Mikhail Gorbachov não será homenageado na Festa do Avante!, neste fim de semana, na Quinta da Atalaia, no Seixal. Porque Gorbachov, uma das figuras maiores do século XX, foi quem foi. E o PCP não perdoa.
A queda do muro de Berlim é um dos grandes marcos da História da Humanidade a que a minha geração teve o privilégio de assistir.
Não pela desintegração da União das Repúblicas Socialistas Soviéticas – que Putin ainda sonha em recuperar num delírio em que, para além dos seus mais acérrimos seguidores e beneficiários em Moscovo e arredores, talvez só o Partido Comunista Português ainda acredite –, pelo fim do Pacto de Varsóvia e da cortina de ferro que separava Leste e Ocidente ou pela negação da utopia do homem novo comunista. Mas porque, com o muro, caiu também a máscara de uma ideologia que alimentou totalitarismos ignóbeis, que condenaram povos à miséria económica, social e humana.
Mikhail Gorbachov, com seus planos reformistas da Glasnost e da Perestroika, foi o grande obreiro dessa abertura do mundo soviético à liberdade e à democracia, que culminaria no derrube do muro de Berlim e no desabamento de toda a arquitetura soviética e comunista.
Por isso, Gorbachov é tão notável. Um homem de outra dimensão e, sobretudo, de coragem, que ousou enfrentar e logrou vencer o Politburo e a Nomenklatura do Partido e do Estado.
Daquele dia inesquecível de novembro de 1989 em que os alemães das então República Federal da Alemanha e República Democrática Alemã celebraram o reencontro e começaram a desfazer o muro ao outubro do ano seguinte da reunificação da Alemanha, à desagregação da URSS, ao fim da guerra fria e da cortina de ferro foi um ápice. Os alicerces do mundo comunista desabaram como castelo de cartas.
Com a queda do muro, triunfou a democracia, a liberdade, os direitos humanos, os valores. Mikhail Gorbachov deu, assim, uma nova esperança aos povos do Leste europeu e ao mundo. Que se expandiu ao longo de toda a última década do século e milénio passado.
Infelizmente, o fim da guerra fria e da corrida ao armamento e a inexistência de dois blocos que se balanceavam em equilíbrios aparentes, não se traduziu no reforço da paz e da prosperidade no mundo, com a afirmação de valores, o reforço da família como sustentáculo da sociedade e o respeito pelos direitos humanos, individuais e coletivos.
Ao longo dos últimos anos, a crise das ideologias e a perda ou vacuidade de referências acabou por traduzir-se numa crise maior de valores, quando não mesmo num ataque desenfreado aos que restavam e alicerçavam a esperança numa sociedade melhor.

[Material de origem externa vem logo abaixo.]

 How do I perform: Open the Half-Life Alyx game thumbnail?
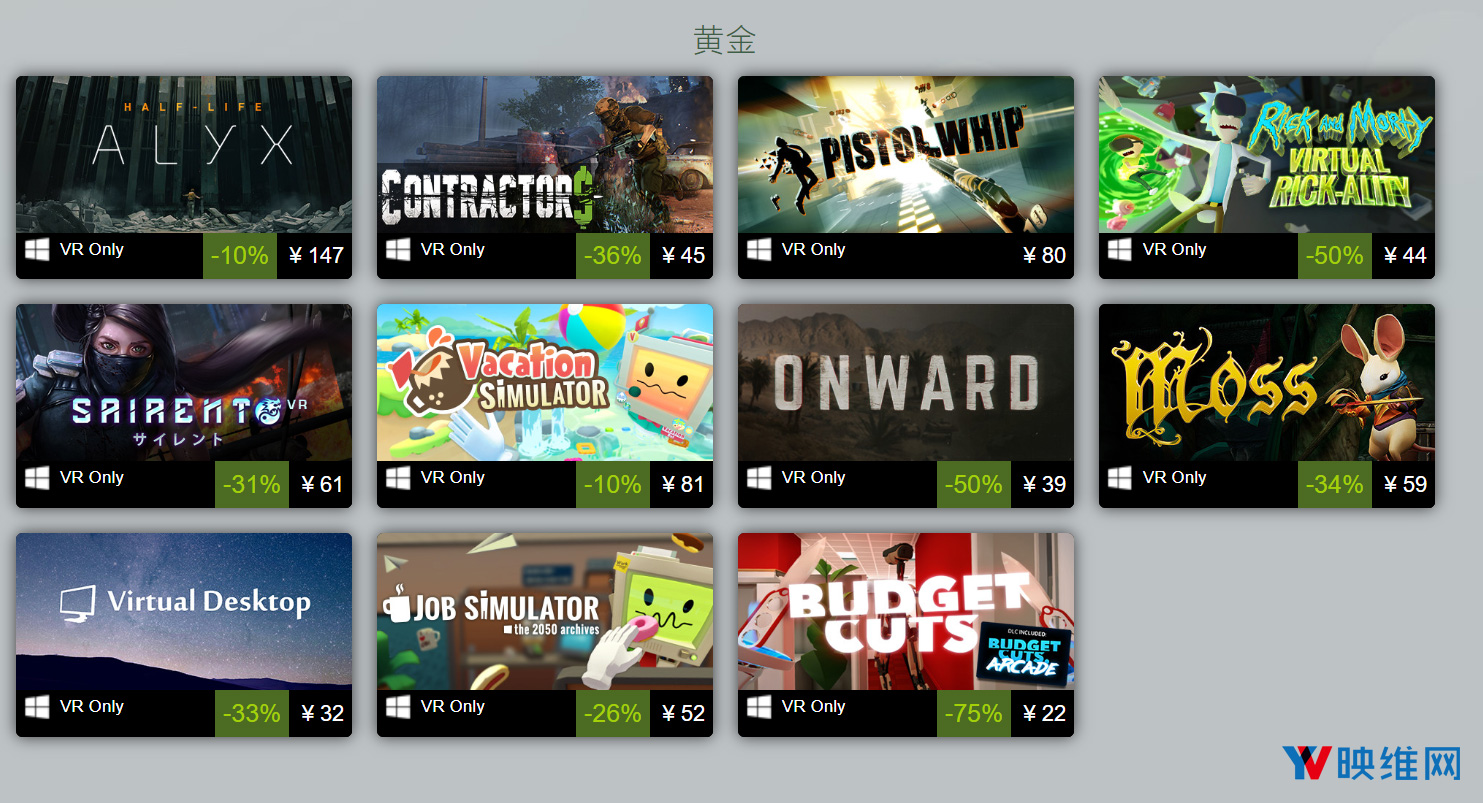pos(184,154)
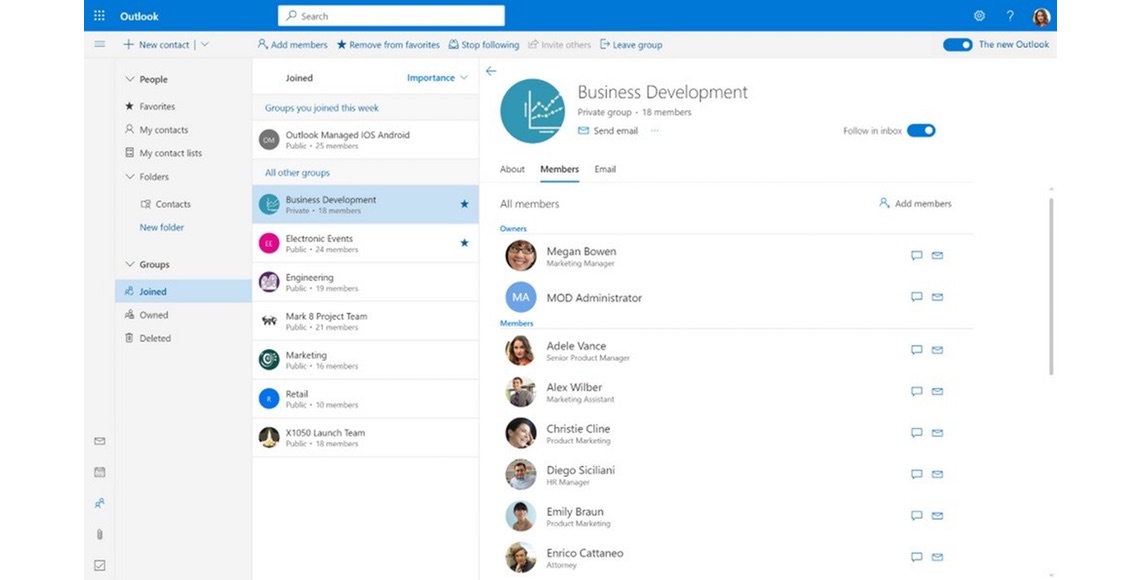Disable the Follow in inbox switch

coord(920,131)
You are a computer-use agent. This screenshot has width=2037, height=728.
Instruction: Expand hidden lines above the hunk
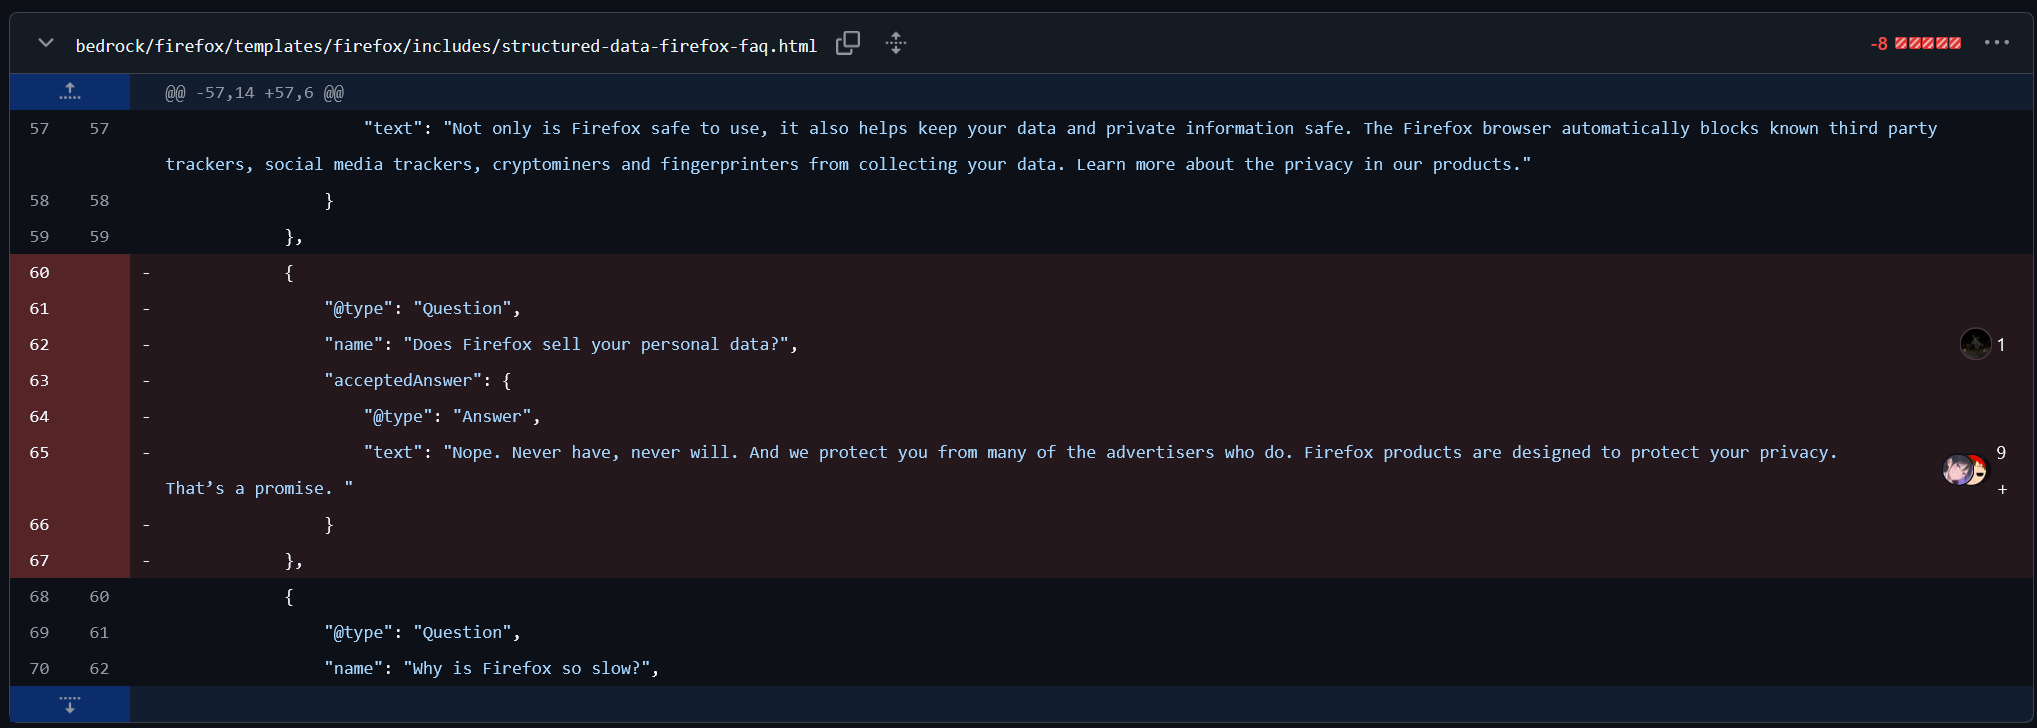tap(68, 91)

Se a geopolítica tratou rapidamente de estabelecer os seus mecanismos de compensação e de estabelecer novos condicionalismos bi e multilaterais na política internacional – com a emergência da China enquanto grande potência mundial diretamente concorrente com os Estados Unidos da América –, a crise da ética e da moral e a sobreposição dos interesses das minorias aos das maiorias desfizeram rapidamente a esperança num futuro melhor.
A sociedade – à escala global – não progrediu com mais liberdade e mais democracia. Pelo contrário. Tem-se servido delas para abalar os seus próprios pressupostos. O que é um risco enorme, desde logo para a própria democracia e para a liberdade.
A igualdade como princípio absoluto nunca foi democrática. Nem a liberdade. Há limites. Tem de haver limites. É como os muros: nem todos são para derrubar. Porque é o edifício da Humanidade que pode ficar em causa. E está em causa.
A subversão de valores em marcha acelerada é como uma bola de neve, ou seja, é tanto mais difícil de travar quanto maior for ficando. As crises civilizacionais – que, historicamente, foram momentos de retrocesso – começaram quase todas assim.